REMOVING WOOD CHIPS FROM TAR
Separating wood chips from tar poses difficulties but this was not the only problem. The company also had to do it in a hurry, and dispose of the tar and chips in an environmentally correct way.
The problem resulted from an obsolete production facility on a site needed for a projected baseball stadium. Two huge water-sealed, telescoping tanks on the site had to be removed first—together with their 200,000 gallons (757,000 liters) of coal tar and 50,000 gallons (189,000 liters) of contaminated water.
First, the water was drained, purified, and released to a stream. While workers dismantled an old steel tank's wooden roof bracing, pieces of the old beams broke, dropped into the tar, and became splinters or chips as bulldozer's treads ground the wood as the bulldozer pushed the tar into a collecting pit. The company could no longer sell the tar to anyone for fuel or road use because the chips would plug burner nozzles or construction machine nozzles. Dumping would have been inappropriate not to mention the prohibitive transport and dumping costs. Time was running out for offering the cleared site to a municipality.
The company's project engineer decided on a Kason VIBROSCREEN Circular Screen Separator. Kason shipped the unit very quickly to help the company meet its deadline. Injected steam in the tar/chip mixture allowed for pumping it from the pit to the center of the separator's screen.
After passing through a 60 in. (1530 mm) diameter 30 mesh market grade screen, the tar exited through the spout. Once through the separator, the tar was fed to a storage tank for shipment to a local steam generating facility as fuel.
The chips moved across the vibrating screen surface and fell into 55-gallon (208 liter) steel drums that workers placed under the separator's solids exit spout. Trucks transported 90 drums of chips to an incinerator for disposal. Since the separation and transportation took place within 30 days, the site was cleared and sold to the city on time.

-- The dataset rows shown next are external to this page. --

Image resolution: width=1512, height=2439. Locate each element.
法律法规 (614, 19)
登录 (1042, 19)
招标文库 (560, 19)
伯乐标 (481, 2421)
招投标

"Without this separator, we'd have been unable to get rid of the tar at a reasonable cost, in an environmentally sound manner," the engineer reported. "It sure saved us a lot of grief, and I will highly recommend this unit to any…company that has a similar condition," he added.
Screen Tips - Volume 10, Number 1 Spring 1995
When workers tried to remove wood beams from tank support structure, some of them fell into the tar, rendering it unusable for fuel or road use. Worse than this, the wood chips from the beams had to be separated from the tar before they could be properly disposed of.
A VIBROSCREEN Circular Screen Separator was brought in during a rainstorm to separate wood chips from tar after it was heated via steam injection.